Connect the customer, site, machine and reported issue.

Step 2

Review history

Give the technician previous work and machine context.

Step 3

Capture the visit

Record findings, labour, photos, checklist and parts.

Step 4

Manage exceptions

Keep awaiting-parts work, quotes and return visits visible.

Step 5

Progress commercially

Move reviewed work toward invoice and accounting follow-through.

Capability, operational change and value

Persistent machine record

Each service visit adds to the same asset history instead of becoming an isolated transaction.

Recurring problems, prior parts and deferred recommendations become easier to trace.

Technician completion workflow

Technical notes, labour, photographs and parts are captured close to the point of service.

The office receives a more complete record and has less information to reconstruct.

Job status controls

Pending, accepted, in progress, awaiting parts, completed and invoiced states reflect operational reality.

Incomplete work remains visible rather than being prematurely closed.

Parts connected to jobs

Installed parts contribute to inventory, costing, invoicing and the machine history.

The service and financial record can describe the same event.

Quote and invoice progression

Recommendations and completed work continue through a structured commercial workflow.

Approvals and revenue follow-through remain attached to the original machine and job.

Accounting integration

Invoice activity can connect with Xero rather than requiring separate re-entry.

The operational record remains closer to the financial record.

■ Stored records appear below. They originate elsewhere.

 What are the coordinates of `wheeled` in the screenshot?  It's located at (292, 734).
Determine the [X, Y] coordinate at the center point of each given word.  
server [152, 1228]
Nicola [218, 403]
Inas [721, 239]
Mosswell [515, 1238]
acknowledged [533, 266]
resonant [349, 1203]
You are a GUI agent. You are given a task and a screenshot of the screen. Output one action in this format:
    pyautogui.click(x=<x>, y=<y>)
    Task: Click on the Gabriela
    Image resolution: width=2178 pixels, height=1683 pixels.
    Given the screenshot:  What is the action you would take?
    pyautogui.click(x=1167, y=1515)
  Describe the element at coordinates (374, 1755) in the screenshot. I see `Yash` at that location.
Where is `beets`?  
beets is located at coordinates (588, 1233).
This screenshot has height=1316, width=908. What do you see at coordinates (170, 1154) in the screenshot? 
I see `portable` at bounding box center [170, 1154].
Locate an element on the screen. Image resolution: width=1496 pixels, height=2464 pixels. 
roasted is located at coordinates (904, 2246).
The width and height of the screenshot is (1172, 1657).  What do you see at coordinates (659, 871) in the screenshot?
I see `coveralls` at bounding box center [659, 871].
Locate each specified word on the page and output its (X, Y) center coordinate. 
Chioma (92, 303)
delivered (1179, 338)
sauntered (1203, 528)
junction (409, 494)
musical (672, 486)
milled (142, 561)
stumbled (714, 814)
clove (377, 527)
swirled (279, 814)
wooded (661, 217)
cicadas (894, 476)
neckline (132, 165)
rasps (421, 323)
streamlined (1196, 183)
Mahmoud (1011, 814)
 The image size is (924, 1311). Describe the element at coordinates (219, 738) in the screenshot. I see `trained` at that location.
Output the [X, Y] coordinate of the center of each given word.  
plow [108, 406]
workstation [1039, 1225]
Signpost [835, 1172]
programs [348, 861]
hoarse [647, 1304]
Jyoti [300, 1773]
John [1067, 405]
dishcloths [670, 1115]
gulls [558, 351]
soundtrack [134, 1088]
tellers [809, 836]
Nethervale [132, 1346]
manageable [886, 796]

03 / Evidence and measurement

What is supported β€” and what is not yet claimed

A credible case study distinguishes observed facts, product capability and future hypotheses. The evidence level is deliberately explicit.

Live operational use

Corexa has been used in a specialist service-business environment for approximately six months.

Real workflow scope

The operating scope includes machine records, jobs, technicians, parts, quotes, invoices and accounting-related workflows.

Real edge cases

Operational use has surfaced practical issues involving completion quality, inventory integrity, customer visibility and follow-up work.

Product iteration from use

The platform has been refined around observed service workflows rather than only a conceptual specification.

Not yet claimed

This case study does not claim a percentage reduction in administration, downtime or invoice delays because a controlled baseline has not yet been completed. It also does not use a fabricated customer quotation.

Measurement plan

Completion-to-invoice readiness

Evidence source
Job status timestamps and invoice creation records
Credible reporting
Median hours before and after a defined measurement date.

Clarification rate

Evidence source
Calls or messages linked to completed jobs
Credible reporting
Percentage of completed jobs requiring technician follow-up.

Part capture completeness

Evidence source
Job parts, invoice lines and stock movements
Credible reporting
Percentage of installed parts recorded consistently across all three records.

Follow-up visibility

Evidence source
Return visits, awaiting-parts jobs and deferred recommendations
Credible reporting
Count and age of unresolved follow-up items.

History lookup time

Evidence source
Timed staff task using the same sample machines
Credible reporting
Median time to locate the last service, part and technician finding.

β€œEvery service visit should strengthen the machine record, not disappear into another isolated job.”

Corexa case-study principle β€” not presented as a customer testimonial.

04 / Visual proof and rollout

Show the workflow, then verify the outcome

Visual credibility comes from real screens with precise captions. Each image should identify the user, the workflow stage and the evidence it proves.

1

Evidence baseline

Select a 30-day sample and record completion quality, invoice readiness, part capture and unresolved follow-up.

2

Controlled measurement

Apply a consistent Corexa workflow and report the same measures weekly for 8–12 weeks.

3

Publish verified outcomes

Add named approval, actual screenshots, an approved quotation and measured before-and-after results.

Build the publishable proof layer

The operating story is credible today. The next proof layer is a defined baseline, timestamp-derived metrics, live interface screenshots and an approved operator quotation.